Single-Minded Tesla Will Ride Out The Coronavirus Auto Storm.
“We upgrade Tesla as the only manufacturer legacy-free with no internal combustion engine baggage”
As investors scour the rubble of the global automotive industry for positive signs, electric car maker Tesla Inc stands out as perhaps the only competitor with a chance of emerging from the coronavirus crisis with its future intact.
And it’s a measure of the shell-shocked mood amongst investors that a stock market rating raised from ”underperform” to “neutral” could inspire a massive spike in a company’s share price.
But that happened to Tesla after investment bank Credit Suisse did just that Tuesday. Tesla’s share price closed Wednesday around $730 from $480 in early April, but it’s worth pointing out that this volatile stock was at $899 in late February.
Other investment banks joined in the rush to embrace Tesla. Goldman Sachs initiated coverage of Tesla Wednesday with a “buy” recommendation and $864 12-month price target.
Investment researcher Jefferies was in on this early, with its “buy” call on April 6.
“We upgrade Tesla as the only auto (manufacturer) legacy-free (with no internal combustion engine baggage), engaged in a positive EV (electric vehicle) sum-game, doubling market coverage with Model Y (SUV) and leading the industry’s technological transformation,” Jefferies analyst Philippe Houchois said in a report.
Dan Levy of Credit Suisse
Credit Suisse analyst Dan Levy said as the industry transitions to electric power during a coronavirus impacted world, it will be more difficult for traditional carmakers which have to balance current soon-to-be-outdated technologies, while Tesla can concentrate on its pure electric lineup.
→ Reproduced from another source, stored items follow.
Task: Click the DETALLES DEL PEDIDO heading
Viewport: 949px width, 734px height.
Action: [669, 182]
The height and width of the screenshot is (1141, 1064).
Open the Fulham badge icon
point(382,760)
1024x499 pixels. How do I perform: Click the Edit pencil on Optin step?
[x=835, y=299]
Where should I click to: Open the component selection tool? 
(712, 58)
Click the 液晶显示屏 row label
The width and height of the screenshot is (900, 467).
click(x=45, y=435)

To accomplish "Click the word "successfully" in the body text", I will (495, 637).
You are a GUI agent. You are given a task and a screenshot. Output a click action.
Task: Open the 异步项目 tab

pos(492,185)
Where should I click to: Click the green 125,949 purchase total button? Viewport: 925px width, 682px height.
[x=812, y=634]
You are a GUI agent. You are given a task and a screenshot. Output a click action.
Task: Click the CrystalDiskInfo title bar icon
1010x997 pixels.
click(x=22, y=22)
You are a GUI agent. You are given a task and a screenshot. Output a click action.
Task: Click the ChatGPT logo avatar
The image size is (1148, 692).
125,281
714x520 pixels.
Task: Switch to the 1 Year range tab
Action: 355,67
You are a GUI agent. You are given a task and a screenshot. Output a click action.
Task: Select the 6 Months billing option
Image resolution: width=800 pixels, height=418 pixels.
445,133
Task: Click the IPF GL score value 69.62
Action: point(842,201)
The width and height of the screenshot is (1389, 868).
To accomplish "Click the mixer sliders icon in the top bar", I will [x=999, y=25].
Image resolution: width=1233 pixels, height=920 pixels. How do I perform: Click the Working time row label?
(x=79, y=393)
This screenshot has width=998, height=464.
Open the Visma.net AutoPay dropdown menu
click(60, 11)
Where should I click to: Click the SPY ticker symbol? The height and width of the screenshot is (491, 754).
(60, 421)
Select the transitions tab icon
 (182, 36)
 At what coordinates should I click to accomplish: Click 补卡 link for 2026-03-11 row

Levy said Tesla will face short-term problems as demand softens in the second quarter and with the Fremont, Calif., plant shut down.
“We cut our 2020 deliveries forecast to about 400,000 from our previous 550,000 forecast…… Volume (will grow) to 1.2 million units by 2025, making it the clear number 4 global luxury brand behind the German brands (BMW, Mercedes, Audi), solid margin expansion, a 2025 PE (price/earnings) multiple of 18 times, far more than other auto manufacturers…….,” Levy said in the report.
Tesla delivered about 367,500 vehicles in 2019, 50% more than the previous year.
Despite European legislation practically forcing auto makers to only build battery electric vehicles by 2030, the German luxury manufacturers are lagging far behind Tesla in the race to provide electric cars.
Tesla soared to the top of the Western European electric charts in 2019, more than tripling its sales to 109,469 compared with 2018, thanks mainly to the huge success of the Model 3. Now the competition will include the Audi e-tron Sportback, Volvo XC40, Polestar 2, Porsche Taycan and Mercedes EQC.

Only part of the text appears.